Irak, Afganistan ya da benzer krizlerde olduğu gibi ‘uygar dünya’nın yanlış yaptığını anlaması için bunca masumun kanının akmasına gerek var mıydı? Hadi aktı diyelim, ‘uygar dünya’ yaptığı bu yanlıştan gerçek anlamda ‘ders almıştır’ diyebilir miyiz?
Keşke öyle diyebilseydik. Elbette ki ‘hata’dan dönmek büyük bir fazilettir, ama aynı hatayı tekrarlamayı nasıl izah edeceğiz? Diyelim ki Irak’ta, Afganistan’da ya da dünyanın başka bir yerindeki ‘hata’dan ders alındı ve bu şekilde ‘özür’ dilendi.
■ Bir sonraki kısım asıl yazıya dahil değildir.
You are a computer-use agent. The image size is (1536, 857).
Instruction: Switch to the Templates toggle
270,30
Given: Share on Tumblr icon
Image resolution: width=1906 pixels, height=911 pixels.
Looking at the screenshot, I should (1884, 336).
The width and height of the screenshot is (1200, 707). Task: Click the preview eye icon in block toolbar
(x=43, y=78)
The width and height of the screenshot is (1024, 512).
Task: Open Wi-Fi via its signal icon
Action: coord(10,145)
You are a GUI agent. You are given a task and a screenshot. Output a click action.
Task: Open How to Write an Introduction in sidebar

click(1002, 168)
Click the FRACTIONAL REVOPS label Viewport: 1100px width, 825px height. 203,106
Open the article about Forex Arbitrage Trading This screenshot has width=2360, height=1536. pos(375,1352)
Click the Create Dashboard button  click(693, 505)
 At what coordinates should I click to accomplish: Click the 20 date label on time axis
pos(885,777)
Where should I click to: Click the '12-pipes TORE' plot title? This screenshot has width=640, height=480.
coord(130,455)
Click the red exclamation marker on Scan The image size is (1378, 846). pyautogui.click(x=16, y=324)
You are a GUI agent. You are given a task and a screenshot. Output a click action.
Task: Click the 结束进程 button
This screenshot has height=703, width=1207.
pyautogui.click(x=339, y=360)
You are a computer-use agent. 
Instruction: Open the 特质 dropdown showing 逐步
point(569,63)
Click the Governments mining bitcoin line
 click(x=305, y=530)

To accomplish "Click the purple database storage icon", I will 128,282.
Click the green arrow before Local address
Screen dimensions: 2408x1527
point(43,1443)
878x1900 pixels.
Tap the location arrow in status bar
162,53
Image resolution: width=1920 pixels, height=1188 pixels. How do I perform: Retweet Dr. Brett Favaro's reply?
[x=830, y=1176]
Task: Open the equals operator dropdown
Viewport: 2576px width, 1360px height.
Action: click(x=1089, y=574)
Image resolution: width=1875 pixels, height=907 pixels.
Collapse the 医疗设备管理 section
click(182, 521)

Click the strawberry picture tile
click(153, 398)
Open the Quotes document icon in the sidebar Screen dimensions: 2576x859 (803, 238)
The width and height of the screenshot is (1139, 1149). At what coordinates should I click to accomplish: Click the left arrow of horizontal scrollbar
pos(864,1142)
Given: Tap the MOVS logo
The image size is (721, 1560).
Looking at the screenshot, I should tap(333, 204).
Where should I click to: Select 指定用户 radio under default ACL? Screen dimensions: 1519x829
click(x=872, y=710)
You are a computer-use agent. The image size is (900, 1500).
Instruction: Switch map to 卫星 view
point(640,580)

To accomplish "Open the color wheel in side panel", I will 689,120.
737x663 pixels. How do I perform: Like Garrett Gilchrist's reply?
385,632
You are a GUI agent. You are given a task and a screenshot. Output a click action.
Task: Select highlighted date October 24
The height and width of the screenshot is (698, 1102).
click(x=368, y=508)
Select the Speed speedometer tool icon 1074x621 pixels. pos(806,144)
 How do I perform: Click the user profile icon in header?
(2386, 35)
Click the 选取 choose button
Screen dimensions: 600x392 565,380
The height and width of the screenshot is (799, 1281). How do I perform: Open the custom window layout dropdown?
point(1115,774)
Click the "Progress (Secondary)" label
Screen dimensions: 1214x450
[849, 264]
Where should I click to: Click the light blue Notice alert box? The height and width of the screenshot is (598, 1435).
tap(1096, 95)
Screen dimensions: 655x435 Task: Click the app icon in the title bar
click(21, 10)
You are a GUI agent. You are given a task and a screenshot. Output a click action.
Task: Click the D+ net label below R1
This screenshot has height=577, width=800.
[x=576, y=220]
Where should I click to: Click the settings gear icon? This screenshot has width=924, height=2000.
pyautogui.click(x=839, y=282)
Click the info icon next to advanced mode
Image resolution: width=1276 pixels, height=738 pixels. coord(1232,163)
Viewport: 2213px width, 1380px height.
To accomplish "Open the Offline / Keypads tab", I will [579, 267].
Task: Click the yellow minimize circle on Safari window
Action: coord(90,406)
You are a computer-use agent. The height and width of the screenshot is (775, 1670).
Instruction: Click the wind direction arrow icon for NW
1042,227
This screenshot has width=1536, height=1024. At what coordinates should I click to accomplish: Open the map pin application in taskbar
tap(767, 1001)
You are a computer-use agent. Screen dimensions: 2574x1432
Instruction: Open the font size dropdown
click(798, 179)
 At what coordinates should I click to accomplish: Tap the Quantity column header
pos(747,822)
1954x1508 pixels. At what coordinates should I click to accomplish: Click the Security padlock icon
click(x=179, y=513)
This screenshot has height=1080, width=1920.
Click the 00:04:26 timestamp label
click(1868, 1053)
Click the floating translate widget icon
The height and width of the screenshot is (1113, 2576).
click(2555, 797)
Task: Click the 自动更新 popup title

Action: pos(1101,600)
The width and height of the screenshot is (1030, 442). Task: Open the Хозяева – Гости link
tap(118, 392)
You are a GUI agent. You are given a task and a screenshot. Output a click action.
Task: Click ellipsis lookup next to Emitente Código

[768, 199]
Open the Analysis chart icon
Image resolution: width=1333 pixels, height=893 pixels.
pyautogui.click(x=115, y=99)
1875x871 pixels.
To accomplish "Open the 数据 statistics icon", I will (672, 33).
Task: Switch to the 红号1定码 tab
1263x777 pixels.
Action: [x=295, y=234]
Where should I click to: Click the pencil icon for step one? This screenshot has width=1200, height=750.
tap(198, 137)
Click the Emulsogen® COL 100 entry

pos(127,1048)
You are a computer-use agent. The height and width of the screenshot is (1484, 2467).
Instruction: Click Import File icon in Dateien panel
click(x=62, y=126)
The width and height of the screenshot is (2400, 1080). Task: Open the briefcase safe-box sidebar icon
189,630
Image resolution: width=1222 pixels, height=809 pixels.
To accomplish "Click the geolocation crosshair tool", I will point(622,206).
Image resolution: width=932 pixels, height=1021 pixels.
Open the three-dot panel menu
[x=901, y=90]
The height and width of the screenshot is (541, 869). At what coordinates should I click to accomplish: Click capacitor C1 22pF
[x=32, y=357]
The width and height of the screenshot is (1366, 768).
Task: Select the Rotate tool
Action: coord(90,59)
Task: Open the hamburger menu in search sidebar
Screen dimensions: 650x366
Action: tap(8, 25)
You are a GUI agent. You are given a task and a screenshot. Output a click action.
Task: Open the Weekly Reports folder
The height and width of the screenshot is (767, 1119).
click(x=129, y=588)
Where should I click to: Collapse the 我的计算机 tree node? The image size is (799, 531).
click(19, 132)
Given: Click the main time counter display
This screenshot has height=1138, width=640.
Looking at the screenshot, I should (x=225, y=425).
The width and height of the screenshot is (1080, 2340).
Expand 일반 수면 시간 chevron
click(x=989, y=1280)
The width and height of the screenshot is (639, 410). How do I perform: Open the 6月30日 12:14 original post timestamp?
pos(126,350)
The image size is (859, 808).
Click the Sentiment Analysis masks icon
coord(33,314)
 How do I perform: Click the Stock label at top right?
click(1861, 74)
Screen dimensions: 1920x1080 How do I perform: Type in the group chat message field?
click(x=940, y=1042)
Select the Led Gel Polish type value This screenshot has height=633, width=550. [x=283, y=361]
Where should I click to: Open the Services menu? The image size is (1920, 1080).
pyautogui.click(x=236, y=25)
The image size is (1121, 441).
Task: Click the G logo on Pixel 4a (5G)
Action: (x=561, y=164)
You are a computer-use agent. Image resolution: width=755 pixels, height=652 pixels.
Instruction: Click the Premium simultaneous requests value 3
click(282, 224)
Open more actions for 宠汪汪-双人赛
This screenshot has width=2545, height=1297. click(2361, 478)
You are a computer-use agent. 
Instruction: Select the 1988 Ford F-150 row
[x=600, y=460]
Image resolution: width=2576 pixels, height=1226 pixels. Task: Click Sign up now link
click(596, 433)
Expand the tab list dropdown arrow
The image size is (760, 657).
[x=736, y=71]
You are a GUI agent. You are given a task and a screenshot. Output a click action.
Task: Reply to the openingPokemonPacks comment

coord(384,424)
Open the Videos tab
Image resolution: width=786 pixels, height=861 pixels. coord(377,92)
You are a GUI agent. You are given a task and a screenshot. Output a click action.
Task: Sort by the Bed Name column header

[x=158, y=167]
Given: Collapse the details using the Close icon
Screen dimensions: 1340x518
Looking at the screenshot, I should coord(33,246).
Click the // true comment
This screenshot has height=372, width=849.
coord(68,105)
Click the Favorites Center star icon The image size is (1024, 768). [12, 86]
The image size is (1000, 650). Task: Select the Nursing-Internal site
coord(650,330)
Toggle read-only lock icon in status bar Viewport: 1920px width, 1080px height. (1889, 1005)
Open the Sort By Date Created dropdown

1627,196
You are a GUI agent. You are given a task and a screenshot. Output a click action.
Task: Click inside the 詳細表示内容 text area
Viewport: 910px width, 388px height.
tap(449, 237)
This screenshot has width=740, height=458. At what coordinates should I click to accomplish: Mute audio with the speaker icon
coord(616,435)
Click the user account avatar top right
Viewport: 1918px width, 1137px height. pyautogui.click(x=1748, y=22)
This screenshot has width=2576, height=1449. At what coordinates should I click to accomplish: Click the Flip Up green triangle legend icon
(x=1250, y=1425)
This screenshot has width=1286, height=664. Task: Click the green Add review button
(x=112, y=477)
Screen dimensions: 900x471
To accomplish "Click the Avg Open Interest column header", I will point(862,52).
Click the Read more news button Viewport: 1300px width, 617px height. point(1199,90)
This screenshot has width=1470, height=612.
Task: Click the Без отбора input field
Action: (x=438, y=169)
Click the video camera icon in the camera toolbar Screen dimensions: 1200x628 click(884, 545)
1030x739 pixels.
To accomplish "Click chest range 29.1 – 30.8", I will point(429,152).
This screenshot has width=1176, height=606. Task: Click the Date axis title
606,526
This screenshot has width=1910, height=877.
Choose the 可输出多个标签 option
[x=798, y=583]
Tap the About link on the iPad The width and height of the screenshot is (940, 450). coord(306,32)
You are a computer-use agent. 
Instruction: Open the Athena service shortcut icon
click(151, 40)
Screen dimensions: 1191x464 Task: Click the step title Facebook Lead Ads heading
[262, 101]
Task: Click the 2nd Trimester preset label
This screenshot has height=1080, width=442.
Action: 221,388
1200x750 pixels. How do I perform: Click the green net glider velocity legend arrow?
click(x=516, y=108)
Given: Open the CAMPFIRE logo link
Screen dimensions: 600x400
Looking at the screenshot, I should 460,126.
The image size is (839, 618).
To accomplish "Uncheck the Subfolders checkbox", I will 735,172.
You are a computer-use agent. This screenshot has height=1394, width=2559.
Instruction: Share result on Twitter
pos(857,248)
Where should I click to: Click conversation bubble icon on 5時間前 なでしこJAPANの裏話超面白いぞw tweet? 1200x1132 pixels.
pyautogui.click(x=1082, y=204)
Peki halihazırda devam eden Gazze katliâmı karşısındaki suskunluğu nasıl izah edeceğiz?
“Uygar dünya”nın hata yaptığını anlaması için Gazze’de bir tane dahi olsa taş üstünde taş, omuz üstünde baş kalmamalı mı? Geçmişte yaptıklarına ve hali hazırda yaptıklarına bakarak, ‘uygar dünya’nın yanlışta ısrar ettiğini söylemek mümkün. Bir konuda ‘özür’ beyan ederek kendilerini temize çıkaracaklarını düşünüyorlarsa yanılıyorlar.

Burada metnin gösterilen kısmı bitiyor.